Extracted text -
American film, stage and television actor

Alan Persching Dexter (October 21, 1918 – December 19, 1983) was an American film, stage and television actor.

== Life and career ==
Dexter was born in Oklahoma. He began his career in 1943, appearing in an uncredited role in the film This Is the Army. Later in his career, he guest-starred in numerous television programs including The Andy Griffith Show, Bonanza, Shotgun Slade, The Dick Van Dyke Show, That Girl, The Virginian, The Many Loves of Dobie Gillis, Perry Mason, Gomer Pyle, U.S.M.C., The Jack Benny Program, The George Burns and Gracie Allen Show, Navy Log, The Twilight Zone, The Odd Couple, The Fugitive, Man with a Camera, Get Smart, Have Gun, Will Travel, The Untouchables, Ironside and Gunsmoke. Dexter also played Frank Ferguson in the soap opera television series Days of Our Lives from 1965 to 1966.

Work order - Sum up the biography of Alan Persching Dexter in two sentences. The listing after this has nothing to do with the biography.

Extracted data -
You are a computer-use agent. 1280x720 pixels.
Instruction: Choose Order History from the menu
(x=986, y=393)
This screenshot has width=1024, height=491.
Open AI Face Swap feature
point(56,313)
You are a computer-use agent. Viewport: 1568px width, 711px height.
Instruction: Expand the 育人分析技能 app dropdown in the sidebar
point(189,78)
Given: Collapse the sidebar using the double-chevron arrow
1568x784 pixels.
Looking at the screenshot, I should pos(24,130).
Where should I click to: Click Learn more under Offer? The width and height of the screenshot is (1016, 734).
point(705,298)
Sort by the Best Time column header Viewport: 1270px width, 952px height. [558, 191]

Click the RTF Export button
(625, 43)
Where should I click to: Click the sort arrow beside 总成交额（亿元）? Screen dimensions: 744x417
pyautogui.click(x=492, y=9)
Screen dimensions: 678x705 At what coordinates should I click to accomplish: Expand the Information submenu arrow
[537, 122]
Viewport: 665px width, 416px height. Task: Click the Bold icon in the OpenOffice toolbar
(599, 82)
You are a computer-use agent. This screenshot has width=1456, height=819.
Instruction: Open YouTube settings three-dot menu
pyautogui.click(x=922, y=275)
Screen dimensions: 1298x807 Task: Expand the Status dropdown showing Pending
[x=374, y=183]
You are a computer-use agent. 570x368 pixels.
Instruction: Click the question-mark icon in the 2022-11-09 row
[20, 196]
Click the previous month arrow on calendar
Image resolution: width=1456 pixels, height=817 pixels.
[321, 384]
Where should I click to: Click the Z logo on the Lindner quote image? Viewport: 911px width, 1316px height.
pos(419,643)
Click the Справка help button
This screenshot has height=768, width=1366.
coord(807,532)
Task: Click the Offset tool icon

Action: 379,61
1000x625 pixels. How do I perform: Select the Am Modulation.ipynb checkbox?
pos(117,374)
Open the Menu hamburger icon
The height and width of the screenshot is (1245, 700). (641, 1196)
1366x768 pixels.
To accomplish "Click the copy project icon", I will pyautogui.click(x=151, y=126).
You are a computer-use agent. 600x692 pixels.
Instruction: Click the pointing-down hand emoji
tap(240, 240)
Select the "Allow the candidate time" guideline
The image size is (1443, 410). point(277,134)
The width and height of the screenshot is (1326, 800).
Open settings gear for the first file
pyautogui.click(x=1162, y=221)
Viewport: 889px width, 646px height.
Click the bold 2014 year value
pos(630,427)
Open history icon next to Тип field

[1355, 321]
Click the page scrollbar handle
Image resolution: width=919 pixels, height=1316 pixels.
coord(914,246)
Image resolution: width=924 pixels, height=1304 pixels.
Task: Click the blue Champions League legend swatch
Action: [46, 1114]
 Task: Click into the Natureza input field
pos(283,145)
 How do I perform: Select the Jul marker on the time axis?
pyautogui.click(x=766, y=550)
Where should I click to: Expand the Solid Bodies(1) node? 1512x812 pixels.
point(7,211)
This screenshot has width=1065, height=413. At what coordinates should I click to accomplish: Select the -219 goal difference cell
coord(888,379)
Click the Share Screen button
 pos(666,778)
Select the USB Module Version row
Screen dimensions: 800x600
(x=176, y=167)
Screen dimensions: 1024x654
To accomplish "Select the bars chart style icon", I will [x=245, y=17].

Exercise result - Alan Persching Dexter (1918–1983) was an American film, stage and television actor born in Oklahoma, and he began his career in 1943 with an uncredited role in the film This Is the Army. He later guest-starred in many television programs, among them The Andy Griffith Show, Bonanza and The Twilight Zone, and he played Frank Ferguson in the soap opera Days of Our Lives from 1965 to 1966.